On other processors (e.g. x86), accessing unaligned addresses is permitted, but it often comes with a hidden performance penalty. Memory loads/stores are often implemented in microcode, and the microcode will detect the unaligned access. Normally, the microcode will fetch the proper 4-byte quantity from memory, but if it's not aligned, it will have to fetch two 4-byte locations from memory and reconstruct the desired 4-byte quantity from the appropriate bytes of the two locations. Fetching two memory locations is obviously slower than one.

That's just for simple loads and stores, though. Some instructions, such as those in the MMX or SSE instruction sets, require their memory operands to be properly aligned.

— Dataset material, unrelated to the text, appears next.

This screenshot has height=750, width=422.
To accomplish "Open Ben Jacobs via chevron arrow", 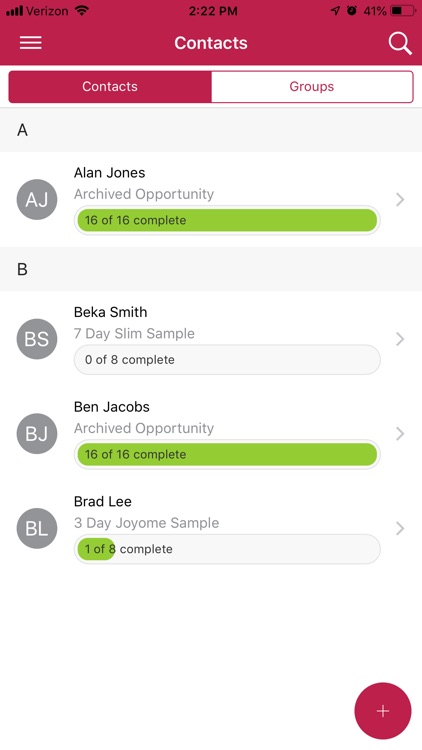I will (x=400, y=434).
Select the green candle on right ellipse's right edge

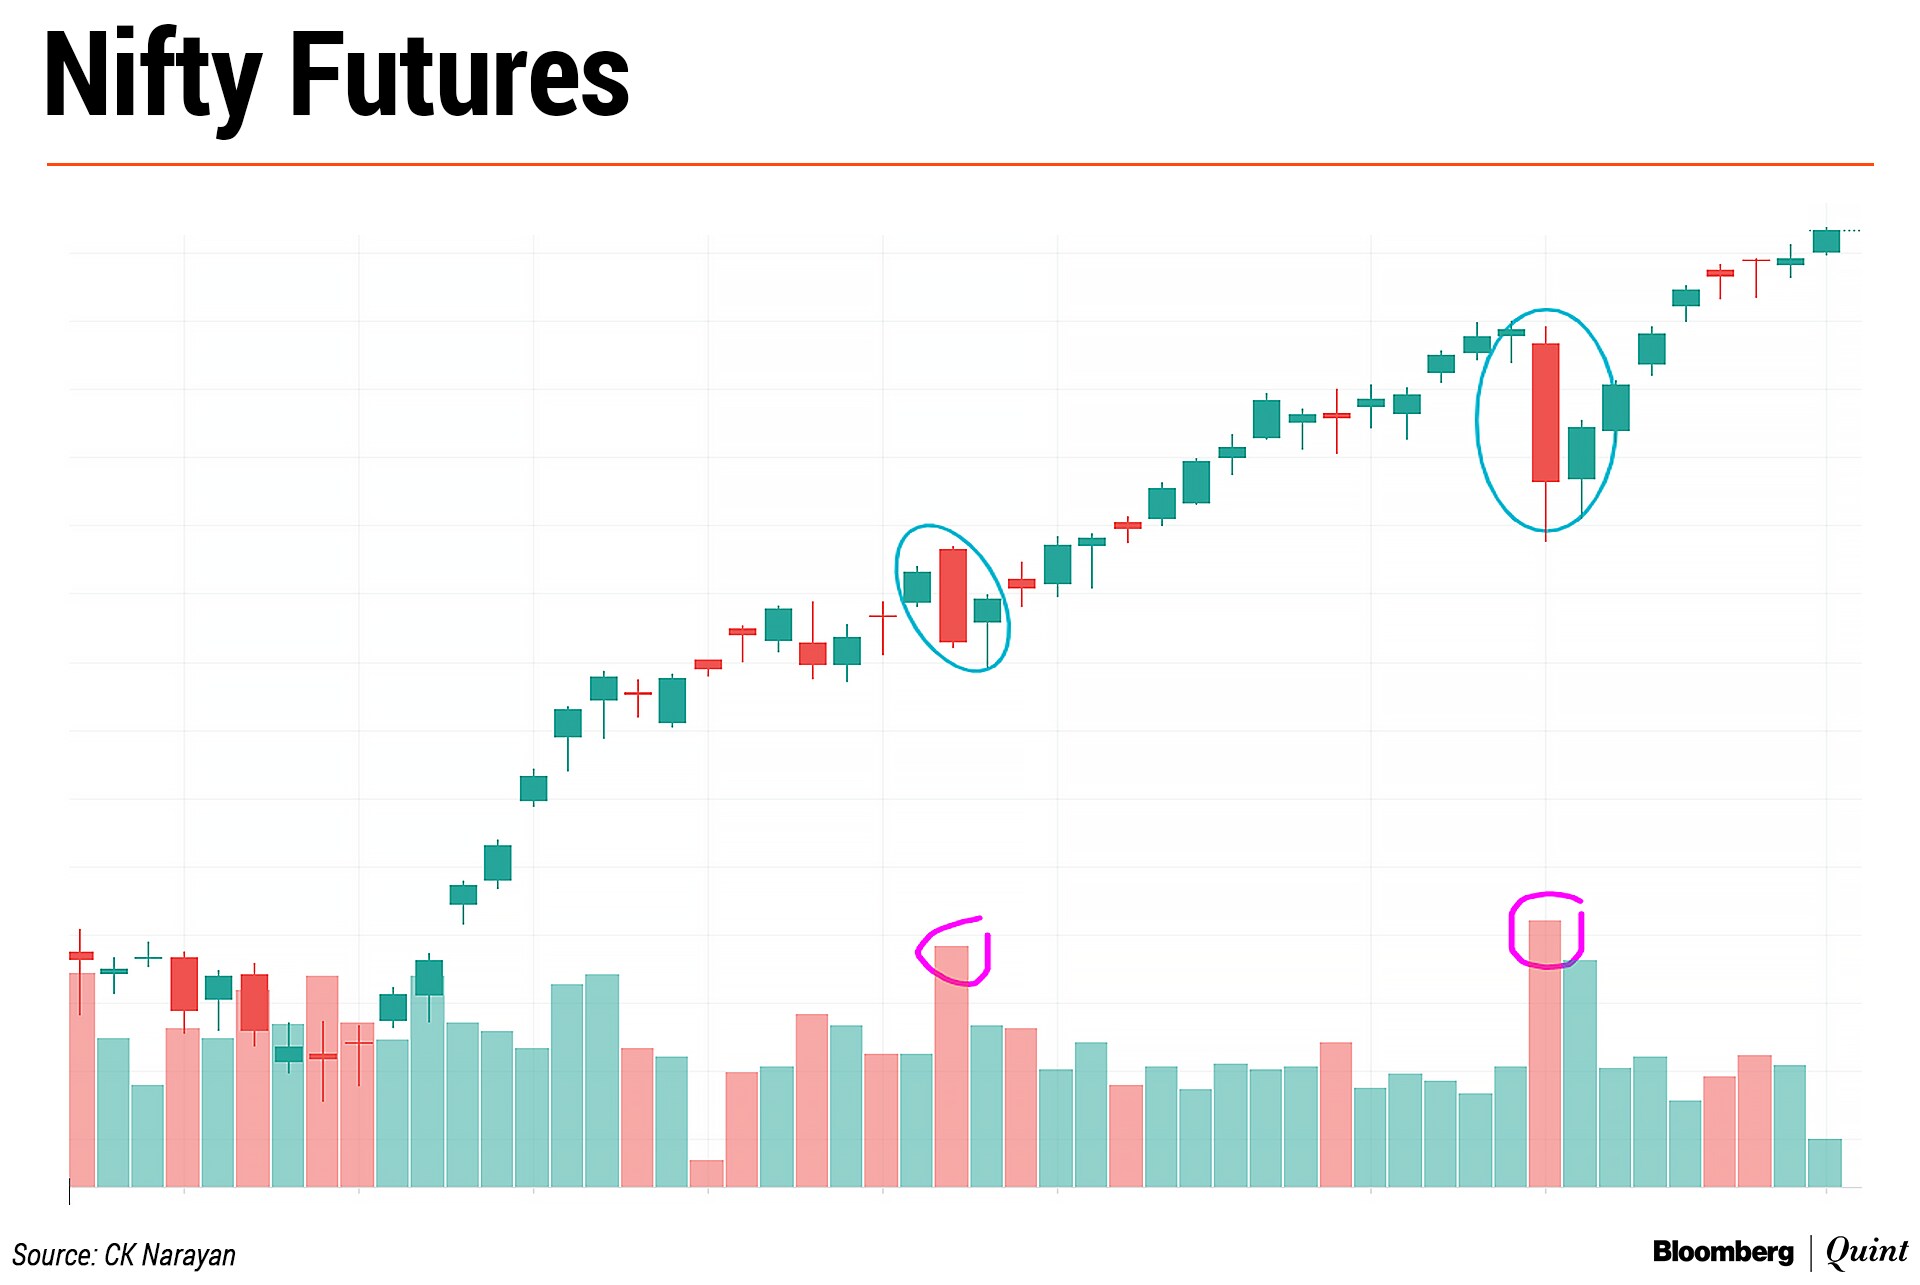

If you attempt to access unaligned memory using those special instructions, you'll see something like an illegal instruction exception.

To summarize, I wouldn't really worry too much about alignment unless you're writing super performance-critical code (e.g. in assembly). The compiler helps you out a lot, e.g. by padding structures so that 4-byte quantities are aligned on 4-byte boundaries, and on x86, the CPU also helps you out when dealing with unaligned accesses. Since the pixel data you're dealing with is in quantities of 3 bytes, you'll almost always being doing single byte accesses anyways.

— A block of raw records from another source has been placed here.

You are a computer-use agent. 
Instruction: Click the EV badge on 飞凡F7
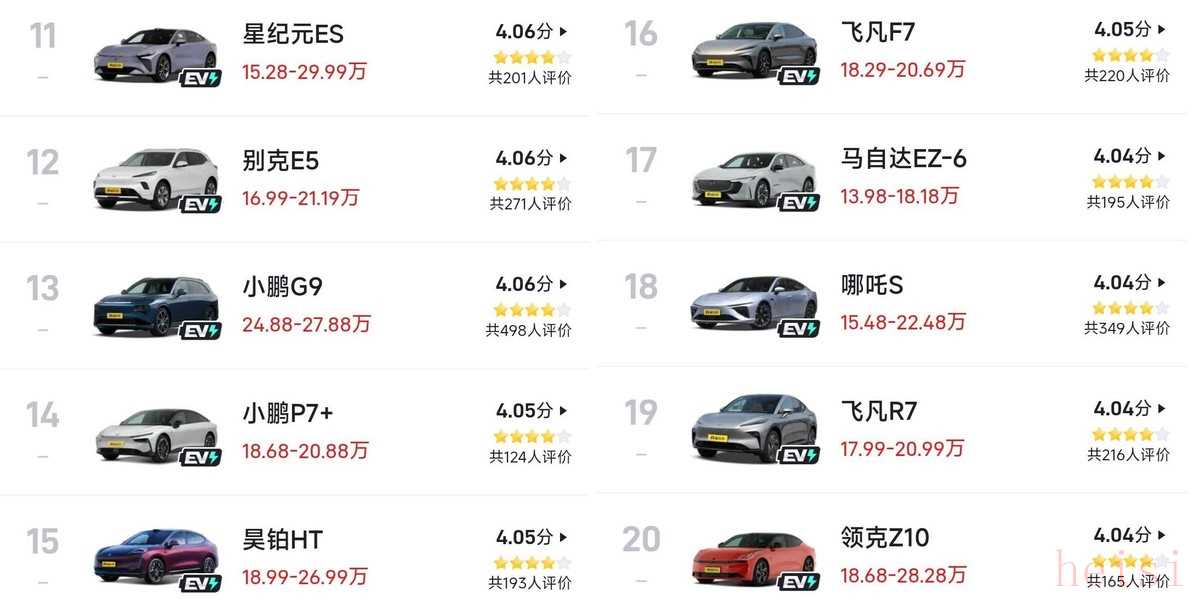(x=799, y=76)
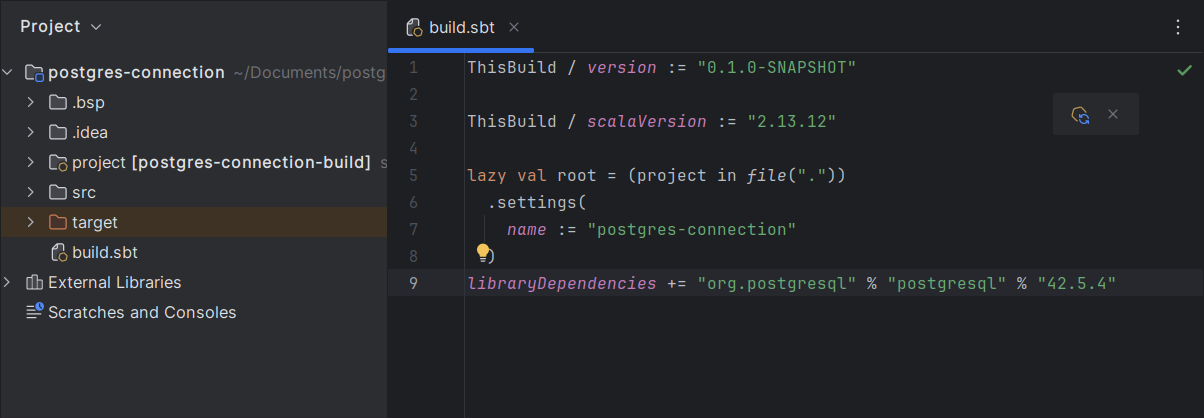The width and height of the screenshot is (1204, 418).
Task: Click line number 5 in the gutter
Action: (414, 176)
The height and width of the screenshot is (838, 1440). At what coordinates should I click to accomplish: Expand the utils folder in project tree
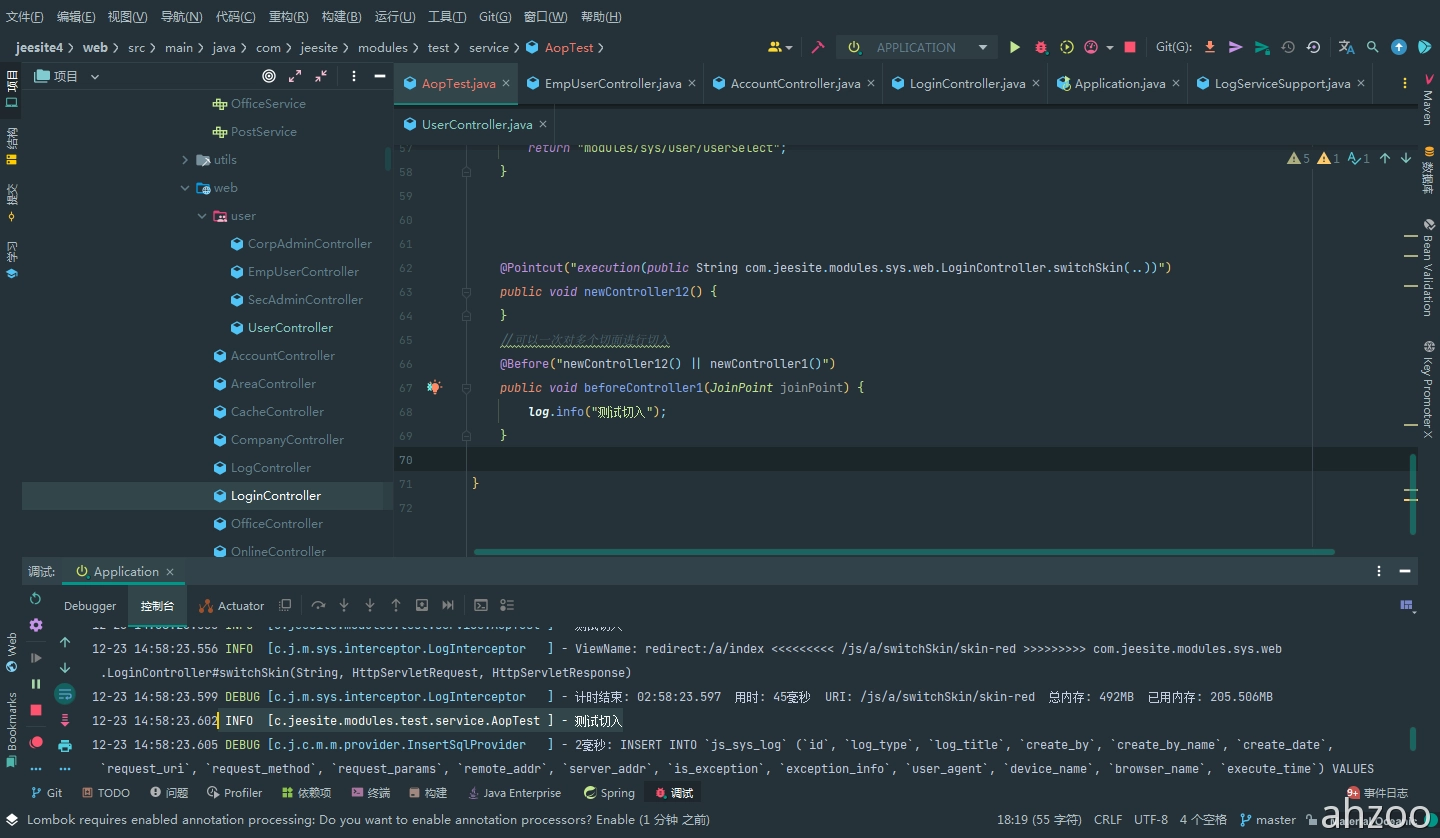point(185,160)
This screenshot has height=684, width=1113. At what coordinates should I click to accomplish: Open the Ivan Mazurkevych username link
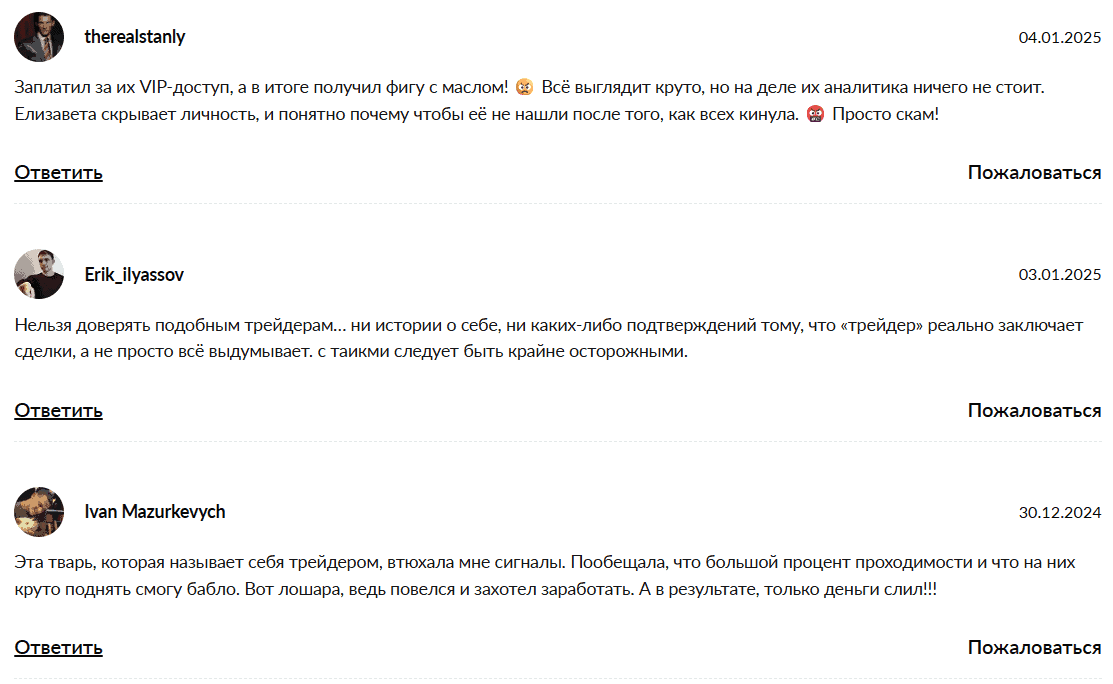[155, 512]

If you decide you instead want to access pixels in singular 4-byte accesses (as opposed to 3 1-byte accesses), it would be better to use 32-bit pixels and have each individual pixel aligned on a 4-byte boundary. Aligning each row to a 4-byte boundary but not each pixel will have little, if any, effect.

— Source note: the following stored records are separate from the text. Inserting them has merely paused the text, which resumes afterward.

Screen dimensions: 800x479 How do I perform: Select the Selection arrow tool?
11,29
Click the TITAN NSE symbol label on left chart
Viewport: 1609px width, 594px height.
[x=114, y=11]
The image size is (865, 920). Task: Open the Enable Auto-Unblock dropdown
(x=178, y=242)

Based on your code, I'm guessing it's related to reading the Windows bitmap file format -- bitmap files require the length of each scanline to be a multiple of 4 bytes, so setting up your pixel data buffers with that property has the property that you can just read in the entire bitmap in one fell swoop into your buffer (of course, you still have to deal with the fact that the scanlines are stored bottom-to-top instead of top-to-bottom and that the pixel data is BGR instead of RGB). This isn't really much of an advantage, though -- it's not that much harder to read in the bitmap one scanline at a time.

Adam Rosenfield
+1  A: 

Buffer alignment has an impact. The question is: is it a significant impact? The answer can be highly application specific. In architectures which do not natively support unaligned access—for example, the 68000 and 68010 (the 68020 adds unaligned access)—it's truly a performance and/or maintenance problem since the CPU will fault, or maybe trap to a handler to perform unaligned access.

The ideal alignment for various processors can be estimated: 4-byte alignment is appropriate for architectures with a 32-bit data path. 8-byte alignment for 64-bit. However, L1 caching has an effect. For many CPUs this is 64 bytes though it will no doubt change in the future.

Too high of an alignment (that is, eight byte where only two byte is needed) causes no performance inefficiency for any narrower system, even on an 8-bit microcontroller. It simply wastes (potentially) a few bytes of storage.

Your example is rather peculiar: the 3-byte elements have a 50% chance of individually being unaligned (to 32 bits), so aligning the buffer seems pointless—at least for performance reasons. However, in the case of a bulk transfer of the whole thing, it optimizes the first access. Note that an unaligned first byte might also have a performance impact in the transfer to a video controller.